Many ARIs require more powerful, compact accelerator sources and better detectors, both of which could involve highly synergic collaborations across types of RIs. There are technical challenges specific to individual types of ARI: diffraction limited storage rings for SR for harder X-rays offering coherent imaging down to 10’s of nm, and study of fluctuations to 100 ps; new medium-power high-brilliance NS installations; coherent pulsed sources for EM that operate in both stroboscopic and single shot modes, also requiring detector development. Improvements to high performance lasers will require new materials for robust optical components, a new generation of online, single-shot, in situ diagnostics of the laser fields, to control the experimental environment fully, and increase laser peak power at least 100 times by shortening pulses or superposing beams from several sources to create and study electron-positron pairs from the vacuum. For HFM, co-ordinated development across RIs (CERN, NS, etc.) is needed to develop a 30+ T high Tc superconducting (HTSC) magnet and address the very high electricity costs of operation, as well extend fields to the region 55-60 T, closer to the point where charge carriers in HTSC materials decouple.
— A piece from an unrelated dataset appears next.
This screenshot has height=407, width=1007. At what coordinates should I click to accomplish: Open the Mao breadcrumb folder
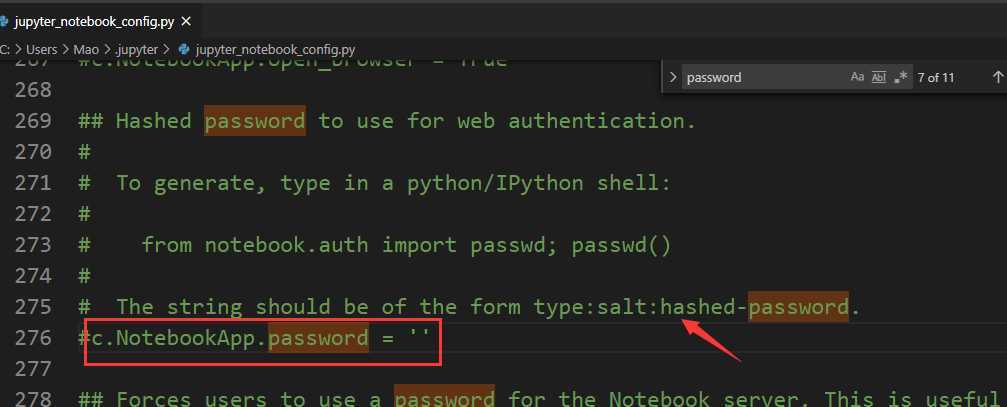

Increasing demand for SR facilities could be met over the next decade through the upgrade of existing facilities and building additional national or regional facilities. Exploitation of complementary FEL facilities is still at a relatively early stage but likely to grow strongly in this period. A co-ordinated European plan to provide sufficient NS capacity before the ESS ramps up should be developed. The very strong growth in demand for Cryo-EM will require an increase in the number of instruments and the development of higher throughput methods. For high-performance lasers a key challenge is to transform existing networks into more robust and reliable user-oriented operations at or approaching 24/7.